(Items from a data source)
■ ■ ■ ■ ■

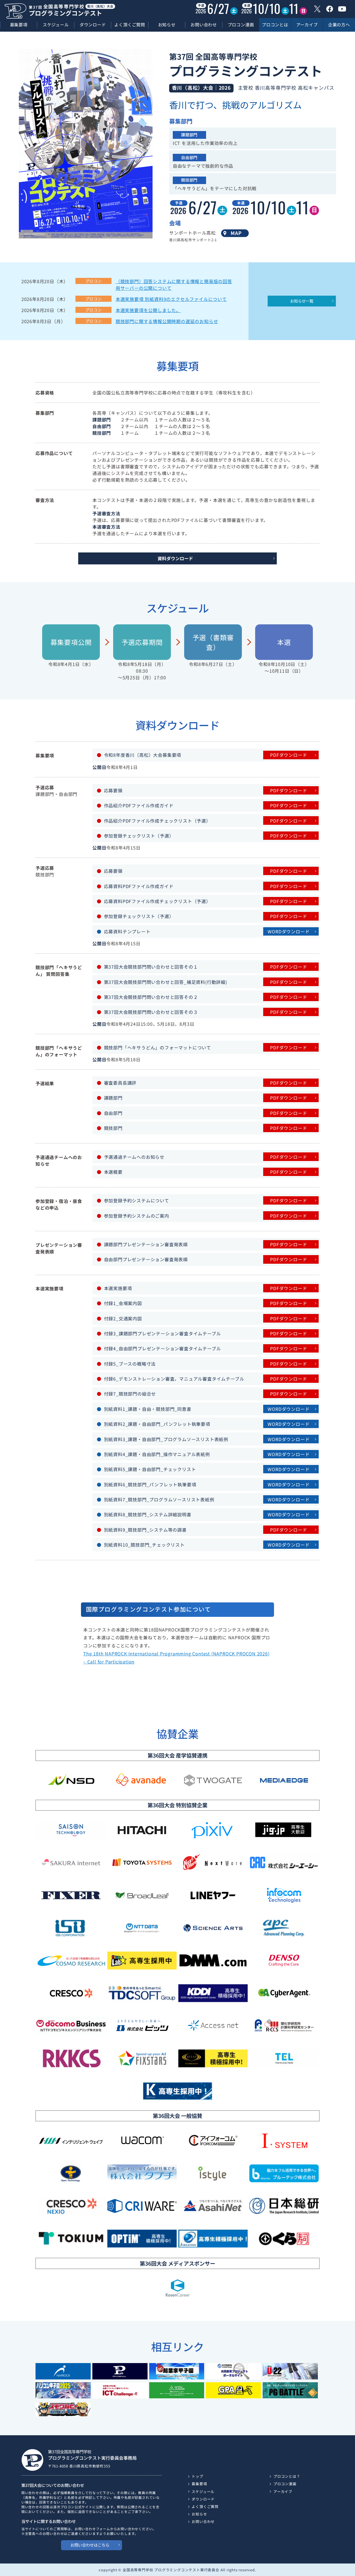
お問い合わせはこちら (89, 2545)
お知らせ (167, 24)
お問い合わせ (204, 24)
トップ (197, 2476)
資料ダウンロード (175, 558)
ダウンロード (93, 24)
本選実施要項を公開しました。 (148, 310)
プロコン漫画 (241, 24)
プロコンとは (275, 24)
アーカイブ (307, 24)
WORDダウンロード (289, 931)
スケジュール (56, 24)
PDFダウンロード (288, 755)
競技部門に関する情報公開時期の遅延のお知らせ (167, 321)
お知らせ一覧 (301, 301)
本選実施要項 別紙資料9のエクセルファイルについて (171, 299)
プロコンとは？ (286, 2476)
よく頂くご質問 (129, 24)
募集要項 (18, 24)
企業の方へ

■ ■ ■ ■ ■

EXERCISE BRIEF. Every line above should be duplicated exactly; the pictures are to be left out.

PROBLEM SOLUTION.
お問い合わせはこちら (89, 2545)
お知らせ (167, 24)
お問い合わせ (204, 24)
トップ (197, 2476)
資料ダウンロード (175, 558)
ダウンロード (93, 24)
本選実施要項を公開しました。 (148, 310)
プロコン漫画 (241, 24)
プロコンとは (275, 24)
アーカイブ (307, 24)
WORDダウンロード (289, 931)
スケジュール (56, 24)
PDFダウンロード (288, 755)
競技部門に関する情報公開時期の遅延のお知らせ (167, 321)
お知らせ一覧 (301, 301)
本選実施要項 別紙資料9のエクセルファイルについて (171, 299)
プロコンとは？ (286, 2476)
よく頂くご質問 (129, 24)
募集要項 (18, 24)
企業の方へ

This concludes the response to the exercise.